BRIEF
Set down again, exactly and only, the lines from the one that contains "Image resolution: width=1419" through the last line of the records below, both included, but not the pictures.

SUPPLIED RECORDS

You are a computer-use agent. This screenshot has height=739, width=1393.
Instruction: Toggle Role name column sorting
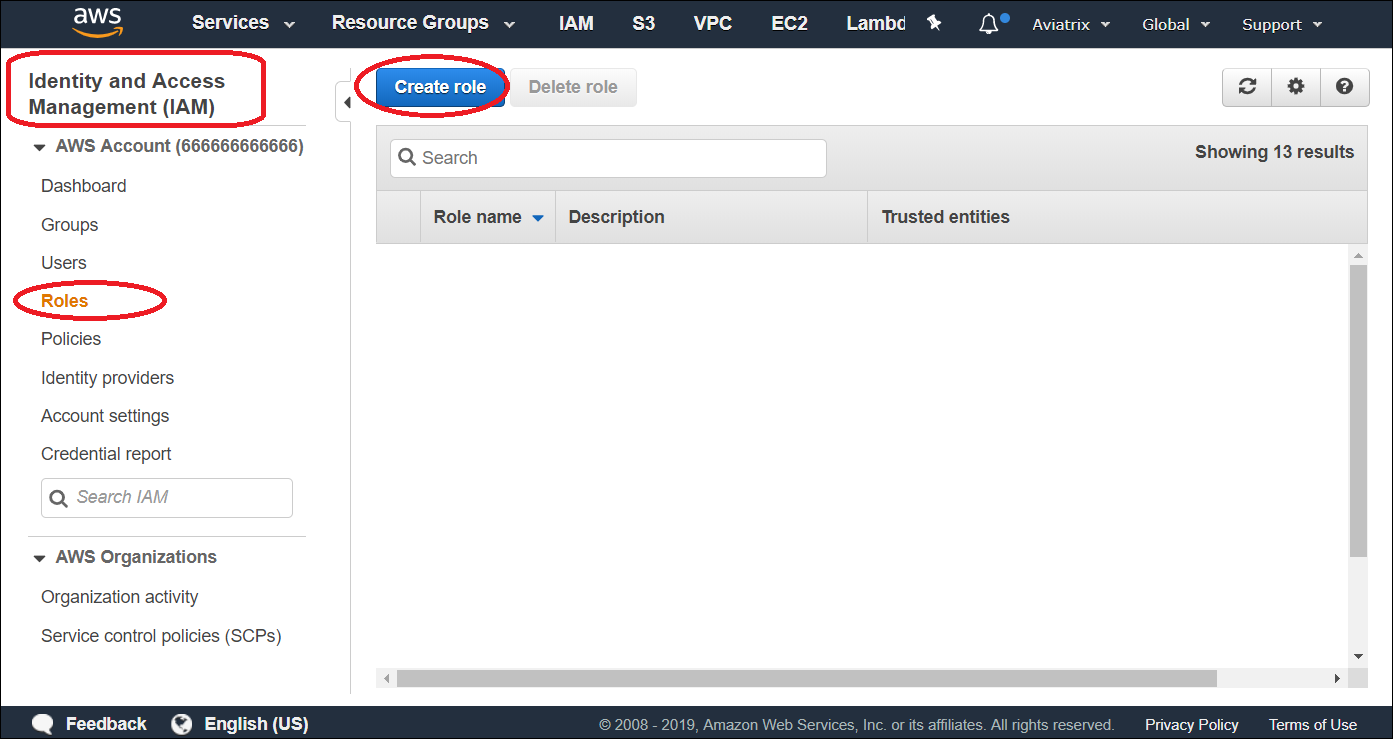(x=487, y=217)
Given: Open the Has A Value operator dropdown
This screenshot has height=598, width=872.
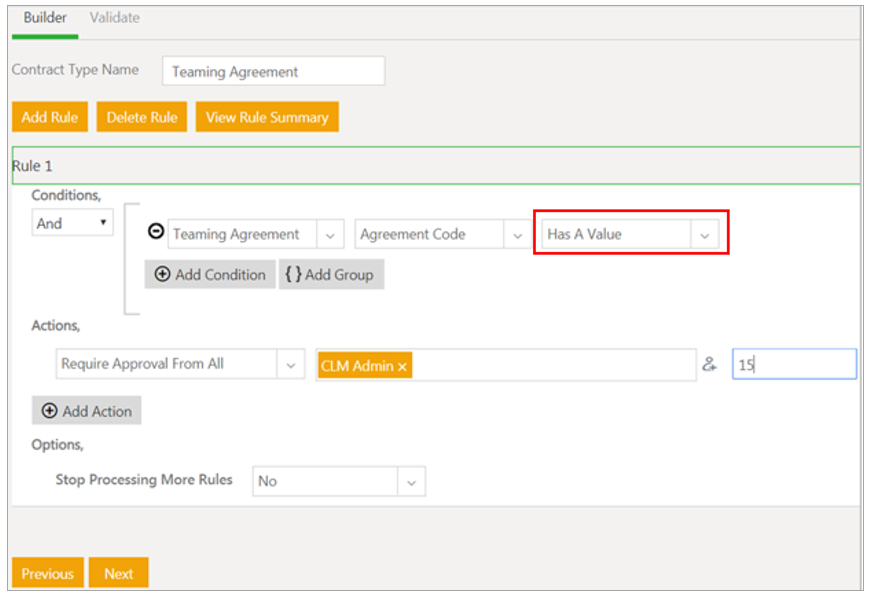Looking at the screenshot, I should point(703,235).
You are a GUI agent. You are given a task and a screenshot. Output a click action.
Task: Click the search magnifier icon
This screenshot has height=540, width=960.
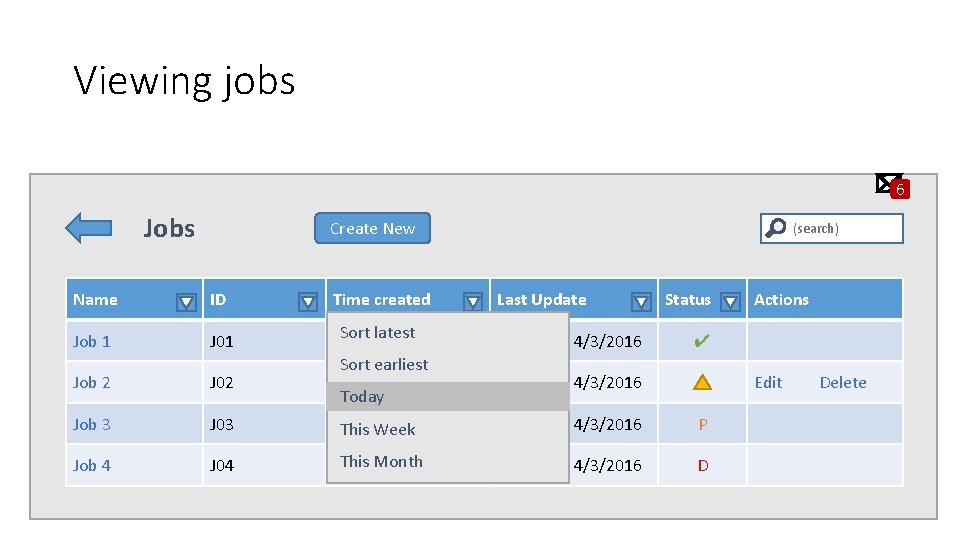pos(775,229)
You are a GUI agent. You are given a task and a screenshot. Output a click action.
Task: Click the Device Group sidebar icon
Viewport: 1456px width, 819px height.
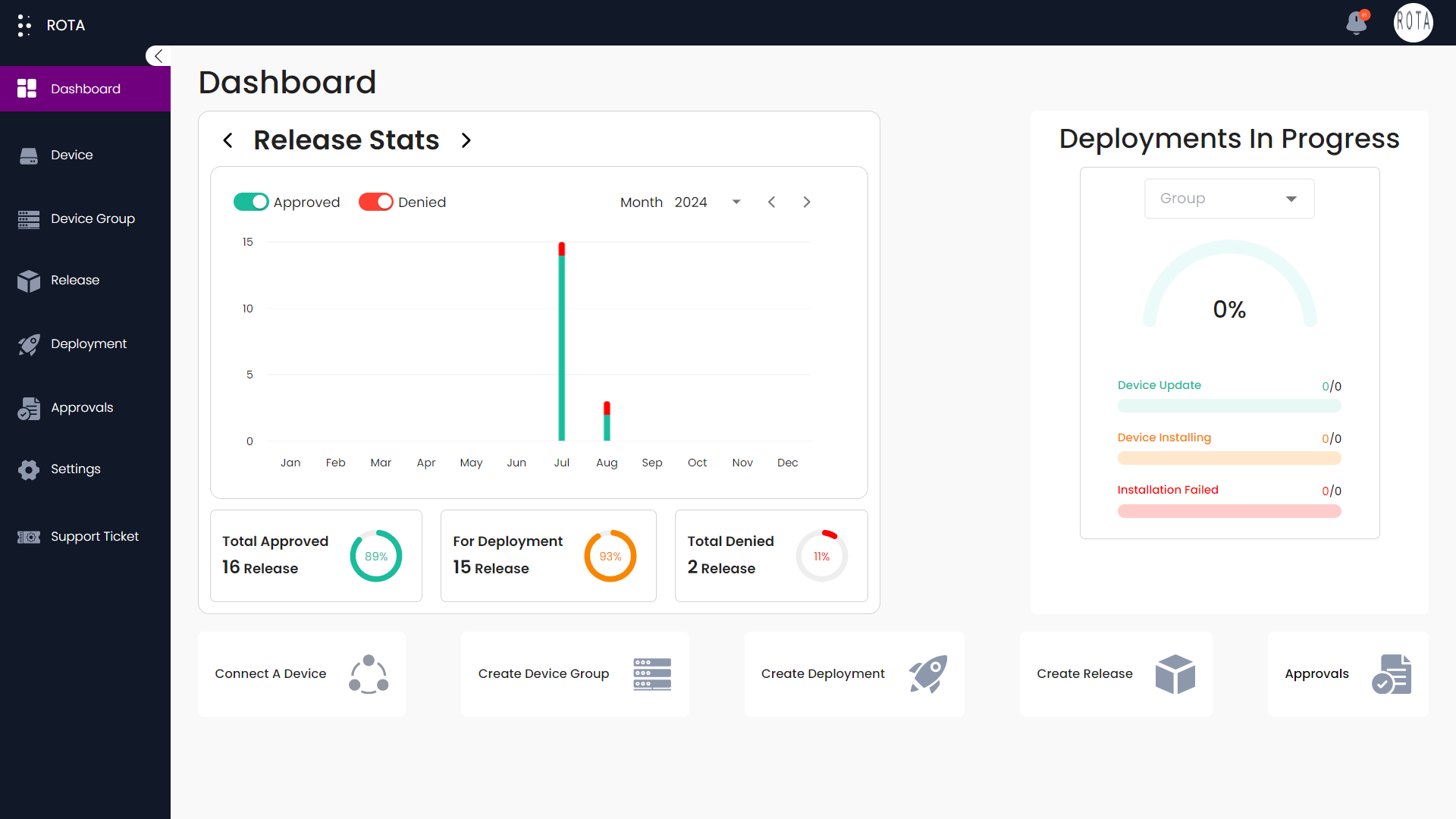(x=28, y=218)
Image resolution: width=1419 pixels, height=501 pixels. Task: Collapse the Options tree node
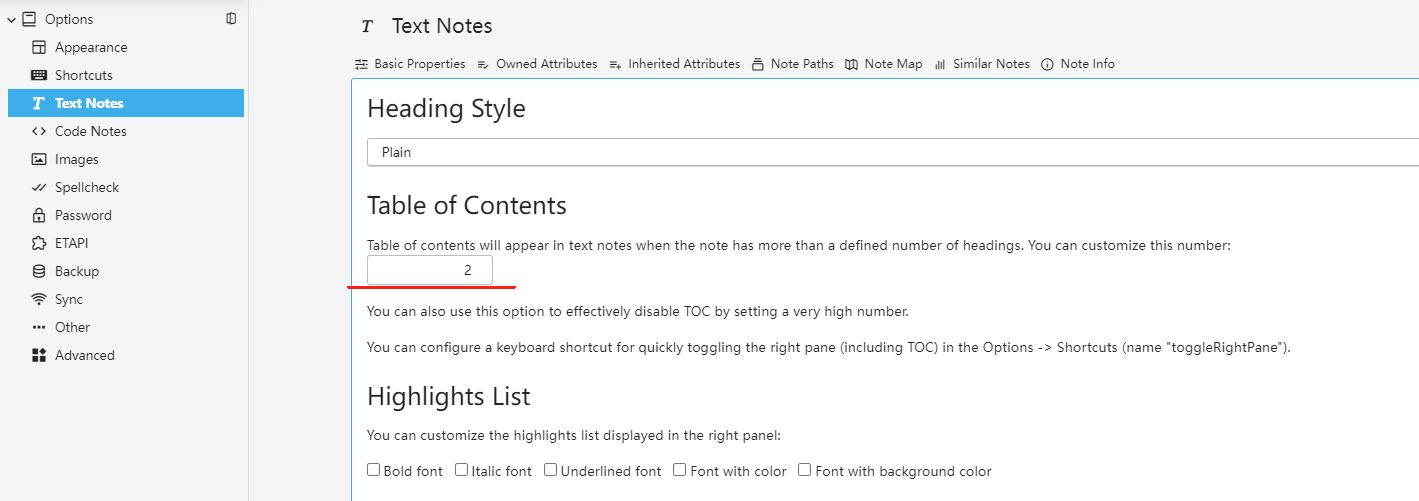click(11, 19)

OUTPUT OF THE EXERCISE
Image resolution: width=1419 pixels, height=501 pixels. Task: Collapse the Options tree node
click(11, 19)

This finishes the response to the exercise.